Tous les ans, la Commission européenne publie pour chaque pays européen un rapport nommé European Semester: Country Reports. Ce dernier dresse le bilan du pays pour une période donnée en présentant la situation et les perspectives économiques. On y constate également les progrès réalisés ou non dans la mise en œuvre des recommandations de l’Union européenne.

● Bilan mitigé pour la Belgique

En 2011, la Commission Européenne a donc émis différentes recommandations à l’égard des pays européens en matière de réformes socio-économiques. Aujourd’hui, l’Europe pose un bilan mitigé quant au suivi de ses recommandations par la Belgique. Elle estime que notre pays a effectué 52% de progrès limités. Mais la Commission souligne aussi que 48% des recommandations adressées à la Belgique ont connu un certain progrès.

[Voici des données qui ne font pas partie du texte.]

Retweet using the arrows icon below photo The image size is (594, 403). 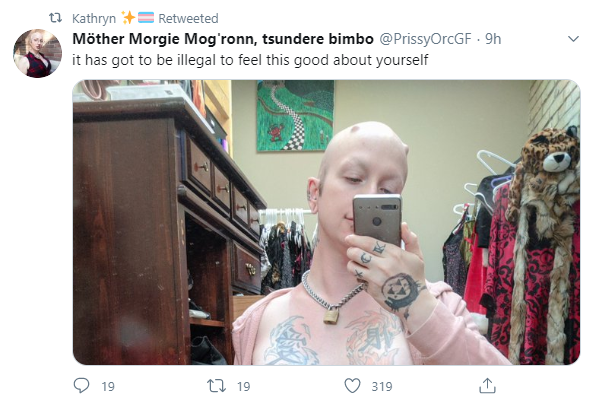pos(216,386)
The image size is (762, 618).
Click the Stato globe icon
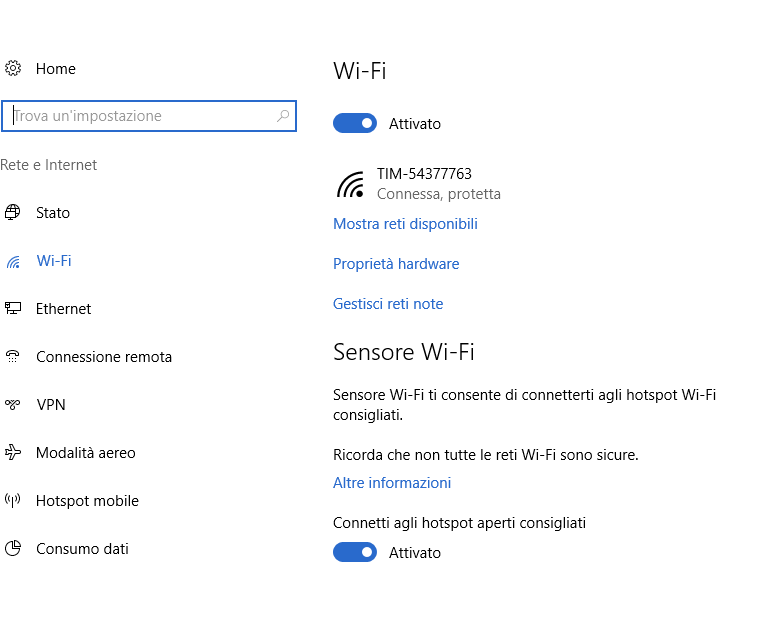pos(13,212)
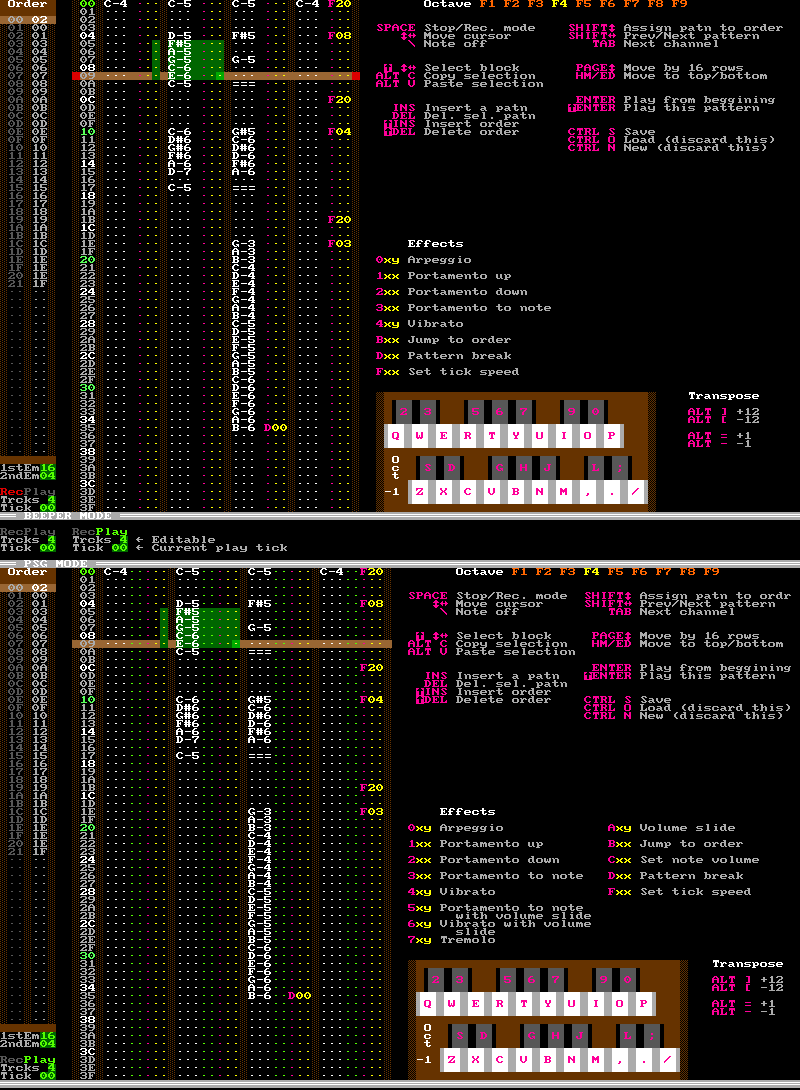Toggle red Rec mode in beeper panel
Screen dimensions: 800x1090
(x=11, y=492)
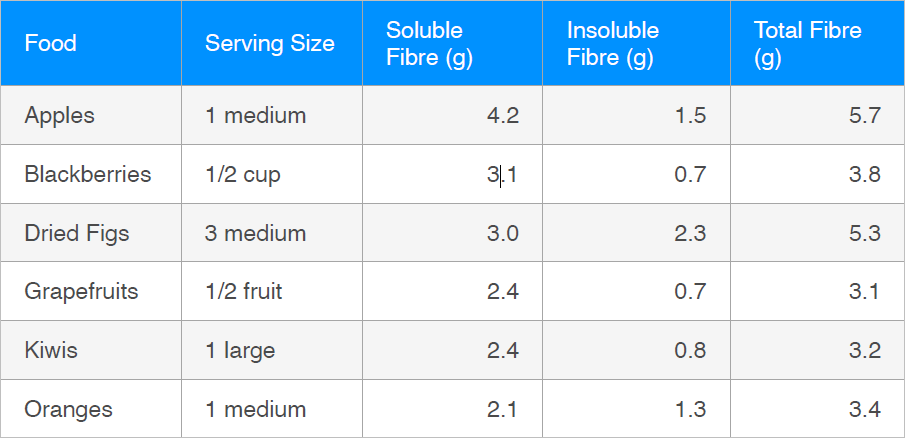Viewport: 905px width, 438px height.
Task: Select Kiwis insoluble fibre 0.8 cell
Action: [x=637, y=350]
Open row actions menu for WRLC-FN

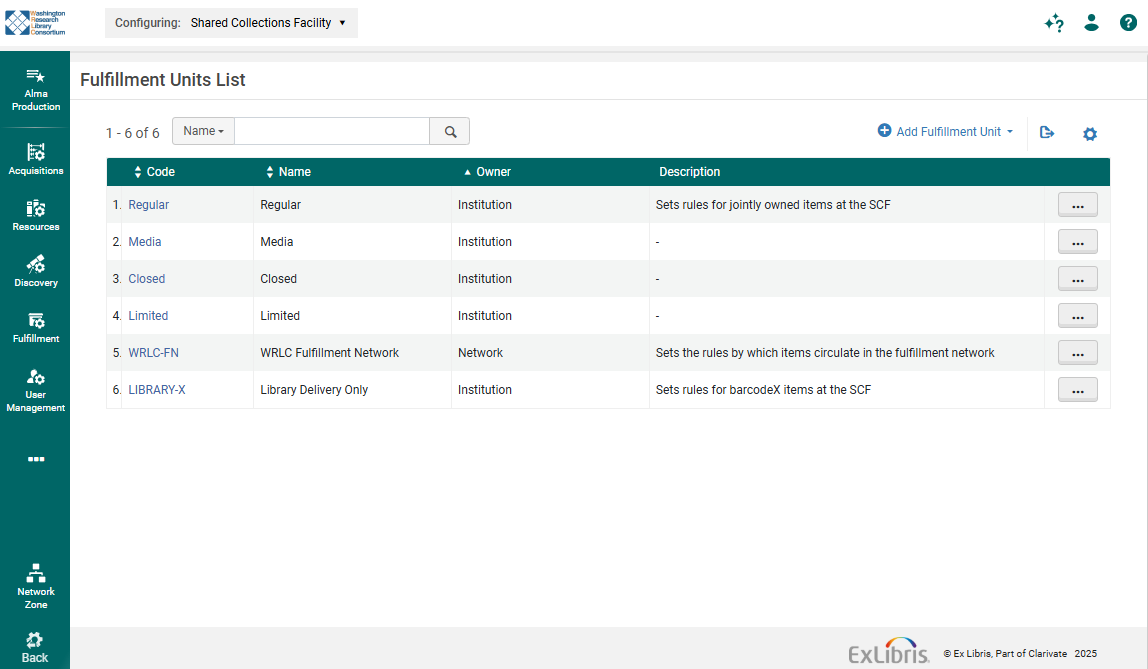[x=1077, y=353]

Parmi les recommandations qui n’ont connu qu’un progrès limité dans notre pays, on retrouve la recommandation selon laquelle la Belgique devait « améliorer l’efficacité et la composition des dépenses publiques à tous les niveaux de pouvoir afin de libérer des marges pour l’investissement public, notamment en procédant à des réexamens des dépenses ». Néanmoins, la Belgique a réalisé des progrès plus importants en terme de pression fiscale sur le travail. En effet, la Commission relève que notre pays a effectué des réductions progressives de l’impôt des personnes physiques et des cotisations sociales patronales. Cette décision concernait les salaires les plus bas ; elle a ainsi permis une activation des groupes les plus vulnérables tels que les personnes peu qualifiées et les jeunes.